The records should be copied out again with no alteration.

* DATA *
☆ ☆ ☆ ☆ ☆ ☆ ☆

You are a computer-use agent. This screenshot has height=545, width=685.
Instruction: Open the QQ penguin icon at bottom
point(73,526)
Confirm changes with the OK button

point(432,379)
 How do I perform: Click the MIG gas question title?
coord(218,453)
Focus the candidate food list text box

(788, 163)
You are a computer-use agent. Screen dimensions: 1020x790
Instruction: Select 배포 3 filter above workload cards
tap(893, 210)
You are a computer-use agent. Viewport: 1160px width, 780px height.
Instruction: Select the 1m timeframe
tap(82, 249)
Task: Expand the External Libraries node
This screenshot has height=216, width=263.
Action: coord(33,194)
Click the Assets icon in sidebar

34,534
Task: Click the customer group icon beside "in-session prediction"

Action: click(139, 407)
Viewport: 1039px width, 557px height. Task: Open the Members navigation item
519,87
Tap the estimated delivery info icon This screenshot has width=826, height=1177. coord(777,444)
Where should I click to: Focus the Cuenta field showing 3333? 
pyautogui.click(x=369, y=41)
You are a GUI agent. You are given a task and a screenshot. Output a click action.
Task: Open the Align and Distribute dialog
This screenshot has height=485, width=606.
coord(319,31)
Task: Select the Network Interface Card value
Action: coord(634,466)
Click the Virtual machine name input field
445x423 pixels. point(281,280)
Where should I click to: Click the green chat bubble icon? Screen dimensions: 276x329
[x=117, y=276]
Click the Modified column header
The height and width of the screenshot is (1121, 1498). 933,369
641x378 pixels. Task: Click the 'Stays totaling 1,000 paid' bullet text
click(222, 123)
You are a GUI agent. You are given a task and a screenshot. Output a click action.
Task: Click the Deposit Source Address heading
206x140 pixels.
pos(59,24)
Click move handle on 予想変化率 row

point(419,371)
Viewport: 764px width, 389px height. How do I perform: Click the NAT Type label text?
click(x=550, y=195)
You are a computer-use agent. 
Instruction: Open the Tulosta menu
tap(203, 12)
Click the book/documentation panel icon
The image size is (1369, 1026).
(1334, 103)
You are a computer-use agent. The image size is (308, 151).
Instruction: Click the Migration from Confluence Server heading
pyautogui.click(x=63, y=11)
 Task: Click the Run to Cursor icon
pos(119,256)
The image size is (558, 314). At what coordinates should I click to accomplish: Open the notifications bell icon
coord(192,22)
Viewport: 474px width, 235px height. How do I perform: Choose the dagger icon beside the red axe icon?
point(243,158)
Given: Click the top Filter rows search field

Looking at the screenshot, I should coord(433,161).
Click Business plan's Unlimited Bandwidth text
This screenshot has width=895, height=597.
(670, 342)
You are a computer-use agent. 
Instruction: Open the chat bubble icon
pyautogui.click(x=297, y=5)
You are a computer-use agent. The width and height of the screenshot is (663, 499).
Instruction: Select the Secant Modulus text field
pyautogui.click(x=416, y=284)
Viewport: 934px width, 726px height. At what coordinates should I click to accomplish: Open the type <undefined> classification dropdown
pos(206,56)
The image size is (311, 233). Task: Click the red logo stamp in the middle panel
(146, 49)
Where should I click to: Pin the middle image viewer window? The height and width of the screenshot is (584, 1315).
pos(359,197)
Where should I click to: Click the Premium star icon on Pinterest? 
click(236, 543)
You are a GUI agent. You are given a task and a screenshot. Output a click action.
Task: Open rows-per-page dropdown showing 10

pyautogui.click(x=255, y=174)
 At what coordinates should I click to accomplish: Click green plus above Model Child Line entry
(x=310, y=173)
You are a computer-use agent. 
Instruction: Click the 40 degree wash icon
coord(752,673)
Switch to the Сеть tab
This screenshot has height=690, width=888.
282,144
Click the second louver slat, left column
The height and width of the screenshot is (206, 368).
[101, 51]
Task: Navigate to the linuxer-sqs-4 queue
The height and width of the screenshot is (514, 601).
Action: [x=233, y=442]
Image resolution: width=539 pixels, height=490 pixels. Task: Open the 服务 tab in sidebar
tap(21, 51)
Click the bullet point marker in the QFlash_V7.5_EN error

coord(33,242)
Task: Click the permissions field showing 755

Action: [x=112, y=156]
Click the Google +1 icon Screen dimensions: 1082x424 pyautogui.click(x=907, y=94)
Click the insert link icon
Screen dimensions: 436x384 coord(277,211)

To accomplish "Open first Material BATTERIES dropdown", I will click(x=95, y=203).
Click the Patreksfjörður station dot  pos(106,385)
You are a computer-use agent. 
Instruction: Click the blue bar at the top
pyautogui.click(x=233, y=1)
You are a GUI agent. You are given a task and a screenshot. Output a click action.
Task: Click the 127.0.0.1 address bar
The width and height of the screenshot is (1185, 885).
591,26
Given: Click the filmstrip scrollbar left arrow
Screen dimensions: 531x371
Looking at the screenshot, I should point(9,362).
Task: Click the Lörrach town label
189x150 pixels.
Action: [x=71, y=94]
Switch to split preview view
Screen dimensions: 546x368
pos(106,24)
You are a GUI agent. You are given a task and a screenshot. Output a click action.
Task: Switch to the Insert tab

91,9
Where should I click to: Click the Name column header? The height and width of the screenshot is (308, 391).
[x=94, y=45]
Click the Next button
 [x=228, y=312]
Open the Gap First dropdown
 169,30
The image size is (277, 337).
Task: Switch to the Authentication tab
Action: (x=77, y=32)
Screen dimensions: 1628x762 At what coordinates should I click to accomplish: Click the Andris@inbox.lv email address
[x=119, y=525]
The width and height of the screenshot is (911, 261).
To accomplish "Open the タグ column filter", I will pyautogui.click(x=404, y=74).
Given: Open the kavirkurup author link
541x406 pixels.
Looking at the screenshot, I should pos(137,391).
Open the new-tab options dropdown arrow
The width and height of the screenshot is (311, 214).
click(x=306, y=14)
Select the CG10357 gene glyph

☆ ☆ ☆ ☆ ☆ ☆ ☆

* EXERCISE RESULT *
You are a computer-use agent. This screenshot has height=545, width=685.
Instruction: Open the QQ penguin icon at bottom
point(73,526)
Confirm changes with the OK button

point(432,379)
 How do I perform: Click the MIG gas question title?
coord(218,453)
Focus the candidate food list text box

(788, 163)
You are a computer-use agent. Screen dimensions: 1020x790
Instruction: Select 배포 3 filter above workload cards
tap(893, 210)
You are a computer-use agent. Viewport: 1160px width, 780px height.
Instruction: Select the 1m timeframe
tap(82, 249)
Task: Expand the External Libraries node
This screenshot has height=216, width=263.
Action: coord(33,194)
Click the Assets icon in sidebar

34,534
Task: Click the customer group icon beside "in-session prediction"

Action: click(139, 407)
Viewport: 1039px width, 557px height. Task: Open the Members navigation item
519,87
Tap the estimated delivery info icon This screenshot has width=826, height=1177. coord(777,444)
Where should I click to: Focus the Cuenta field showing 3333? 
pyautogui.click(x=369, y=41)
You are a GUI agent. You are given a task and a screenshot. Output a click action.
Task: Open the Align and Distribute dialog
This screenshot has height=485, width=606.
coord(319,31)
Task: Select the Network Interface Card value
Action: coord(634,466)
Click the Virtual machine name input field
445x423 pixels. point(281,280)
Where should I click to: Click the green chat bubble icon? Screen dimensions: 276x329
[x=117, y=276]
Click the Modified column header
The height and width of the screenshot is (1121, 1498). 933,369
641x378 pixels. Task: Click the 'Stays totaling 1,000 paid' bullet text
click(222, 123)
You are a GUI agent. You are given a task and a screenshot. Output a click action.
Task: Click the Deposit Source Address heading
206x140 pixels.
pos(59,24)
Click move handle on 予想変化率 row

point(419,371)
Viewport: 764px width, 389px height. How do I perform: Click the NAT Type label text?
click(x=550, y=195)
You are a computer-use agent. 
Instruction: Open the Tulosta menu
tap(203, 12)
Click the book/documentation panel icon
The image size is (1369, 1026).
(1334, 103)
You are a computer-use agent. The image size is (308, 151).
Instruction: Click the Migration from Confluence Server heading
pyautogui.click(x=63, y=11)
 Task: Click the Run to Cursor icon
pos(119,256)
The image size is (558, 314). At what coordinates should I click to accomplish: Open the notifications bell icon
coord(192,22)
Viewport: 474px width, 235px height. How do I perform: Choose the dagger icon beside the red axe icon?
point(243,158)
Given: Click the top Filter rows search field

Looking at the screenshot, I should coord(433,161).
Click Business plan's Unlimited Bandwidth text
This screenshot has width=895, height=597.
(670, 342)
You are a computer-use agent. 
Instruction: Open the chat bubble icon
pyautogui.click(x=297, y=5)
You are a computer-use agent. The width and height of the screenshot is (663, 499).
Instruction: Select the Secant Modulus text field
pyautogui.click(x=416, y=284)
Viewport: 934px width, 726px height. At what coordinates should I click to accomplish: Open the type <undefined> classification dropdown
pos(206,56)
The image size is (311, 233). Task: Click the red logo stamp in the middle panel
(146, 49)
Where should I click to: Pin the middle image viewer window? The height and width of the screenshot is (584, 1315).
pos(359,197)
Where should I click to: Click the Premium star icon on Pinterest? 
click(236, 543)
You are a GUI agent. You are given a task and a screenshot. Output a click action.
Task: Open rows-per-page dropdown showing 10

pyautogui.click(x=255, y=174)
 At what coordinates should I click to accomplish: Click green plus above Model Child Line entry
(x=310, y=173)
You are a computer-use agent. 
Instruction: Click the 40 degree wash icon
coord(752,673)
Switch to the Сеть tab
This screenshot has height=690, width=888.
282,144
Click the second louver slat, left column
The height and width of the screenshot is (206, 368).
[101, 51]
Task: Navigate to the linuxer-sqs-4 queue
The height and width of the screenshot is (514, 601).
Action: [x=233, y=442]
Image resolution: width=539 pixels, height=490 pixels. Task: Open the 服务 tab in sidebar
tap(21, 51)
Click the bullet point marker in the QFlash_V7.5_EN error

coord(33,242)
Task: Click the permissions field showing 755

Action: [x=112, y=156]
Click the Google +1 icon Screen dimensions: 1082x424 pyautogui.click(x=907, y=94)
Click the insert link icon
Screen dimensions: 436x384 coord(277,211)

To accomplish "Open first Material BATTERIES dropdown", I will click(x=95, y=203).
Click the Patreksfjörður station dot  pos(106,385)
You are a computer-use agent. 
Instruction: Click the blue bar at the top
pyautogui.click(x=233, y=1)
You are a GUI agent. You are given a task and a screenshot. Output a click action.
Task: Click the 127.0.0.1 address bar
The width and height of the screenshot is (1185, 885).
591,26
Given: Click the filmstrip scrollbar left arrow
Screen dimensions: 531x371
Looking at the screenshot, I should point(9,362).
Task: Click the Lörrach town label
189x150 pixels.
Action: [x=71, y=94]
Switch to split preview view
Screen dimensions: 546x368
pos(106,24)
You are a GUI agent. You are given a task and a screenshot. Output a click action.
Task: Switch to the Insert tab

91,9
Where should I click to: Click the Name column header? The height and width of the screenshot is (308, 391).
[x=94, y=45]
Click the Next button
 [x=228, y=312]
Open the Gap First dropdown
 169,30
The image size is (277, 337).
Task: Switch to the Authentication tab
Action: (x=77, y=32)
Screen dimensions: 1628x762 At what coordinates should I click to accomplish: Click the Andris@inbox.lv email address
[x=119, y=525]
The width and height of the screenshot is (911, 261).
To accomplish "Open the タグ column filter", I will pyautogui.click(x=404, y=74).
Given: Open the kavirkurup author link
541x406 pixels.
Looking at the screenshot, I should pos(137,391).
Open the new-tab options dropdown arrow
The width and height of the screenshot is (311, 214).
click(x=306, y=14)
Select the CG10357 gene glyph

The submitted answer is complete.